— BEGIN ENTRIES —

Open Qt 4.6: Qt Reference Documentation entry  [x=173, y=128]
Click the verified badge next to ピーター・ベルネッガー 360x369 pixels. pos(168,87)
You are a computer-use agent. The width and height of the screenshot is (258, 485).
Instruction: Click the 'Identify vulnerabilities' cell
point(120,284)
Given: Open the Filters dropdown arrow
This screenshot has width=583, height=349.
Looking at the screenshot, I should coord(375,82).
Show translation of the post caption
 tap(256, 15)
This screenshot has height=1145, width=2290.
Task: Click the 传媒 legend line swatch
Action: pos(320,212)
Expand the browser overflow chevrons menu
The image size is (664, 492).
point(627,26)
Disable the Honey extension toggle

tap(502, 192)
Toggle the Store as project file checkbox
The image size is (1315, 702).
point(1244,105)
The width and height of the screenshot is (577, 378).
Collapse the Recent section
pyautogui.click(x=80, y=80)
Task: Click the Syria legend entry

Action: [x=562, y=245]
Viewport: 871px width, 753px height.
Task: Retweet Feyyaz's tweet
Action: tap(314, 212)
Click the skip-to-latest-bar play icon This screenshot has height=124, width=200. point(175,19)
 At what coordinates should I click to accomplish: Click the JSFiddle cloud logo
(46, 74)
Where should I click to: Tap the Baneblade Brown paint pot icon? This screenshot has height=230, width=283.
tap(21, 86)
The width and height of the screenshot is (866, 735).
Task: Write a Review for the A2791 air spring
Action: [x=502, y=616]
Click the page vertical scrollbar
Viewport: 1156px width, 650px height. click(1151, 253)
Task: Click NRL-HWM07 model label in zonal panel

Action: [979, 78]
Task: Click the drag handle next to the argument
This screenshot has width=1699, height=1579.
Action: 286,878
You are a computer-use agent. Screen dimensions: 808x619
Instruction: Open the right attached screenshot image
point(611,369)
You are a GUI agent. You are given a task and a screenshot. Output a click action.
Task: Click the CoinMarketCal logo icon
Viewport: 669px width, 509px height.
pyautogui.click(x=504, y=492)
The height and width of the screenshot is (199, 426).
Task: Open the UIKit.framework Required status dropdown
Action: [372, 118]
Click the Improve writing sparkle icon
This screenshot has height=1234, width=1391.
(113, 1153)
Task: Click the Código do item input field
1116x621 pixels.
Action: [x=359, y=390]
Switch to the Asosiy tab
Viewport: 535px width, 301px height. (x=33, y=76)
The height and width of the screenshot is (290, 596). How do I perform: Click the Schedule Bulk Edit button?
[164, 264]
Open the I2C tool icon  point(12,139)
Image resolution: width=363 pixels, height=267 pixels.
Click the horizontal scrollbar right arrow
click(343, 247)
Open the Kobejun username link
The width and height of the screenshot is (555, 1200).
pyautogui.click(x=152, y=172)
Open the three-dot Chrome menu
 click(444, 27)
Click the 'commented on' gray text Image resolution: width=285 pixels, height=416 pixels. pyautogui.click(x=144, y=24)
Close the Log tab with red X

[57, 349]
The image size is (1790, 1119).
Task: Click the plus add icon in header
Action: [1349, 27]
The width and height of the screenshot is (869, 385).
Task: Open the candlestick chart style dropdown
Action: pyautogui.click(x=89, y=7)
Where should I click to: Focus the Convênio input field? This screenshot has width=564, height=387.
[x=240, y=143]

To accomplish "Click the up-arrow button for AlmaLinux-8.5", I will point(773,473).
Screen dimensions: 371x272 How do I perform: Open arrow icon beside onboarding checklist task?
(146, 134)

— END ENTRIES —

§ **TASK DESCRIPTION**:
Copy all of the records above word for word, keeping each line as it appears.

§ **FINISHED TASK**:
Open Qt 4.6: Qt Reference Documentation entry  [x=173, y=128]
Click the verified badge next to ピーター・ベルネッガー 360x369 pixels. pos(168,87)
You are a computer-use agent. The width and height of the screenshot is (258, 485).
Instruction: Click the 'Identify vulnerabilities' cell
point(120,284)
Given: Open the Filters dropdown arrow
This screenshot has width=583, height=349.
Looking at the screenshot, I should coord(375,82).
Show translation of the post caption
 tap(256, 15)
This screenshot has height=1145, width=2290.
Task: Click the 传媒 legend line swatch
Action: pos(320,212)
Expand the browser overflow chevrons menu
The image size is (664, 492).
point(627,26)
Disable the Honey extension toggle

tap(502, 192)
Toggle the Store as project file checkbox
The image size is (1315, 702).
point(1244,105)
The width and height of the screenshot is (577, 378).
Collapse the Recent section
pyautogui.click(x=80, y=80)
Task: Click the Syria legend entry

Action: [x=562, y=245]
Viewport: 871px width, 753px height.
Task: Retweet Feyyaz's tweet
Action: tap(314, 212)
Click the skip-to-latest-bar play icon This screenshot has height=124, width=200. point(175,19)
 At what coordinates should I click to accomplish: Click the JSFiddle cloud logo
(46, 74)
Where should I click to: Tap the Baneblade Brown paint pot icon? This screenshot has height=230, width=283.
tap(21, 86)
The width and height of the screenshot is (866, 735).
Task: Write a Review for the A2791 air spring
Action: [x=502, y=616]
Click the page vertical scrollbar
Viewport: 1156px width, 650px height. click(1151, 253)
Task: Click NRL-HWM07 model label in zonal panel

Action: [979, 78]
Task: Click the drag handle next to the argument
This screenshot has width=1699, height=1579.
Action: 286,878
You are a computer-use agent. Screen dimensions: 808x619
Instruction: Open the right attached screenshot image
point(611,369)
You are a GUI agent. You are given a task and a screenshot. Output a click action.
Task: Click the CoinMarketCal logo icon
Viewport: 669px width, 509px height.
pyautogui.click(x=504, y=492)
The height and width of the screenshot is (199, 426).
Task: Open the UIKit.framework Required status dropdown
Action: [372, 118]
Click the Improve writing sparkle icon
This screenshot has height=1234, width=1391.
(113, 1153)
Task: Click the Código do item input field
1116x621 pixels.
Action: [x=359, y=390]
Switch to the Asosiy tab
Viewport: 535px width, 301px height. (x=33, y=76)
The height and width of the screenshot is (290, 596). How do I perform: Click the Schedule Bulk Edit button?
[164, 264]
Open the I2C tool icon  point(12,139)
Image resolution: width=363 pixels, height=267 pixels.
Click the horizontal scrollbar right arrow
click(343, 247)
Open the Kobejun username link
The width and height of the screenshot is (555, 1200).
pyautogui.click(x=152, y=172)
Open the three-dot Chrome menu
 click(444, 27)
Click the 'commented on' gray text Image resolution: width=285 pixels, height=416 pixels. pyautogui.click(x=144, y=24)
Close the Log tab with red X

[57, 349]
The image size is (1790, 1119).
Task: Click the plus add icon in header
Action: [1349, 27]
The width and height of the screenshot is (869, 385).
Task: Open the candlestick chart style dropdown
Action: pyautogui.click(x=89, y=7)
Where should I click to: Focus the Convênio input field? This screenshot has width=564, height=387.
[x=240, y=143]

To accomplish "Click the up-arrow button for AlmaLinux-8.5", I will point(773,473).
Screen dimensions: 371x272 How do I perform: Open arrow icon beside onboarding checklist task?
(146, 134)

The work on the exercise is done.